Monthly Archives: December 2024

3D Printer: Multi Gantry Printer

State: brain storming, early drafts

Updates:

  • 2022/12/22: adding Ashtar D (Classic XY) MG3 IDEX, comparing Y-XZ vs XY gantries in regards of inertia and slicing approaches thereof
  • 2024/12/20: early idea to add tool changer as well
  • 2024/12/16: adding more details with multiple extruders on same X gantry
  • 2024/12/06: early ideas about single layer segmenting
  • 2024/12/05: starting write-up

Introduction

While working on theoretical side of parallel 3D printing, I used the example of multi-gantry or Multi Gantry (MG) setup where a single bed is shared in Y – here a few rough sketches using Y-XZ gantries:

Y-XZ Gantry Approach

When having moving gantry implementing Y + XZ motion, there are several challenges, such as the Y- and the XZ motion system and making the thickness of each gantry as thin as possible to have as little “dead” or “unusable” space as it adds up and also limits the printable XY space.

Y motion system

We can share a single rail where each gantry rides hence Common Y rails, then they can’t change the order, in that case the belt routing becomes the main issue of concern – whereas when each gantry has its own rail hence Dedicated Y rails, and each gantry has a distinct height they can change the order (lift Z to the top and move over the lower one – hence each gantry has a different Z height, but with the filament and cabling the entanglement needs to be closely observed).

XZ motion system

We require to have two positioning axes to integrate here, the X and Z:

  • two independent motion systems (X axis = 1 motor, Z axis = 1 motor)
  • Core XZ system also using two motors, but having XZ motion combined
Jon Schone’s (ProperPrinting) 2 Gantry System: X & Z axes with each their own motor, sharing a single Y rail

Jon’s approach is clever to use CoreXZ and position both X/Z motors near the bed, so they don’t swing higher in Z, and only have the E motors ride on the X beam, yet, his setup is a single printhead on the X-beam.

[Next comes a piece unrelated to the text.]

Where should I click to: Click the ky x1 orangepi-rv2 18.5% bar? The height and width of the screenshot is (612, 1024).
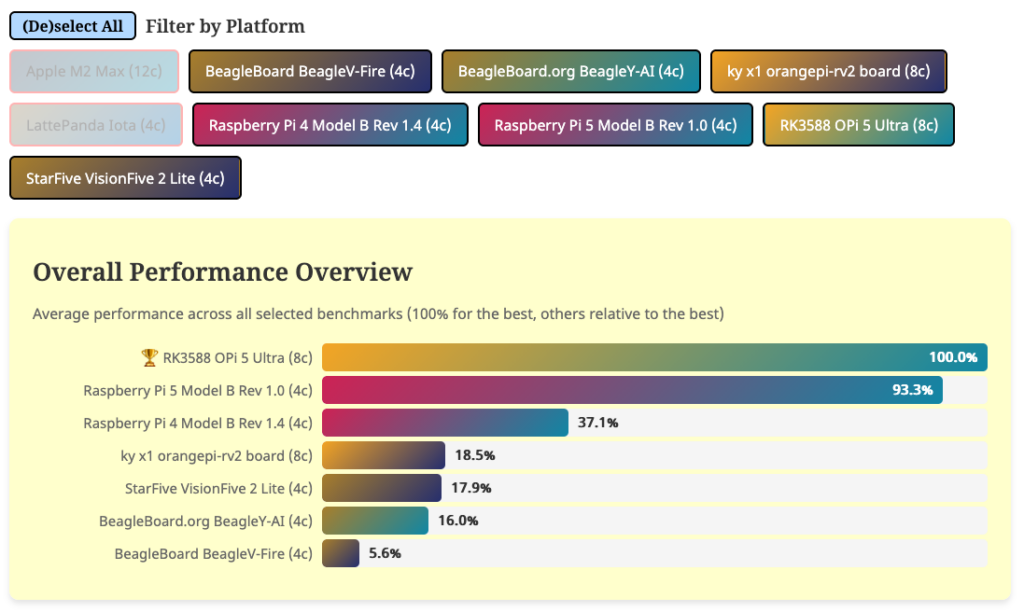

XY Gantry Approach: Less Inertia

Classic XY (non-CoreXY) where X and Y motion is separated – like the Ashtar D – the moving gantry only has a X beam, where printhead and X motor resides – whereas with CoreXY only the printhead resides on the X beam, and XY motors are stationary/non-moving. As we separate in Y, we can use this Classic XY setup to add also multiple gantries, something like this:

Ashtar D MG3 IDEX [draft: Y motion not yet separated]

Comparison

Gantry KInematicsMoving Motors per GANTRYMoving Motors in MG3 IDEX per GantryindependeNt AXES per Gantry
Y-XZn*X, Y, Z, n*E 6 (2+1+1+2) YZ
XYn*X, n*E4 (2 + 2)Y
  • n-amount of printheads (IDEX: n=2) per gantry

The Y-XZ gantry setup has more moving parts, especially the heavier stepper motors, whereas XY gantry, as its name indicates, has the Z kinematics in common for all gantries and therefore only X motors moving – plus printhead (E) motors for both options.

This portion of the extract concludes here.